Her work in anthropology known throughout the world, Ramey Burns says the tragedy of the world’s disappeared is their silence, and when bones investigators are working late into the night it is to accomplish the high artistic goal of articulating an identity for them, people. Or, in Dr. Thompson’s words, “to bring a resolution to their story.”

Science, however, has yet to discover a means to bring closure to the survivors of the deceased. As corner Murphy says, “There’s nothing I can do about the hole left open in the heart by the passing of a loved one.”

But what he can do is reunite the disappeared with those who would cry over their deceased’s bones, if only they knew where to find them. So that no matter the tragedy experienced in life, the flesh-and-blood human being whom those bones once constituted will not have to suffer the tragedy in death that the very old woman of my grandmother’s tale had feared. For, in the end, nobody wants to be forgotten. Even if they are remembered only by their bones.
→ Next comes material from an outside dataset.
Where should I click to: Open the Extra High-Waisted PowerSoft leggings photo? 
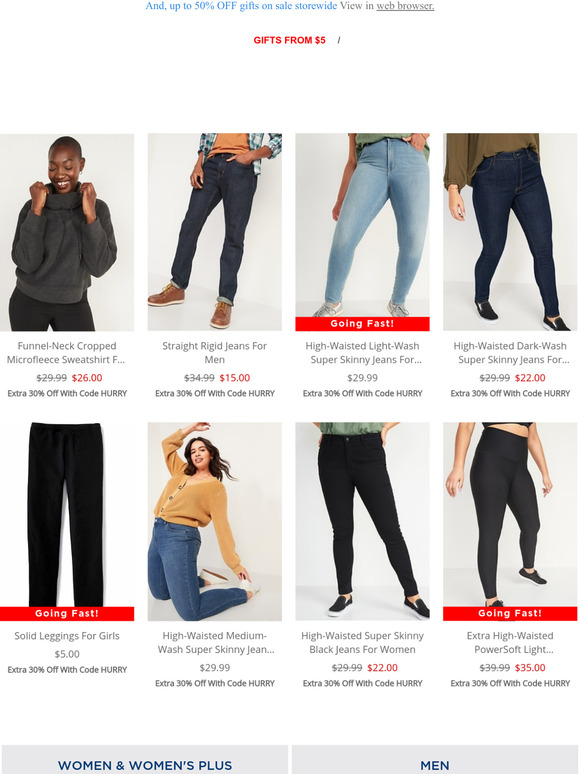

It’s my thought on the matter, at any rate.

----------

In essence, there are five stages of decomposition that dead bodies lying

exposed in the desert undergo, according to the landmark (and, in reality,

only) study on the subject, and they are as follows:

1. Fresh (No discoloring, no insect activity.)

2. Early decomposition (Body turns a grayish-green color, or blackish brown; skin slippage; hair loss; body bloats or deflates; the skin takes on a

leathery appearance.)

3. Advanced Decomposition (Flesh sags; the abdominal cavity caves in; there is a loss of internal organs; presence of maggots; outer tissue mummifies;

half of the skeleton or less exposes itself.)

4. Skeletonization (soft tissue decomposes, sometimes with desiccation; more

than half of the skeleton exposes itself; bones appear either greasy or dry.)

5. Extreme decomposition (skeletonization with bleaching; exfoliation; metaphyscal loss (?); cancellous bone exposed in vertebrae and long bones.)

The first four stages can complete their course in two weeks. But there are

too many variables to say at what point (or what day) each stage progresses to the next.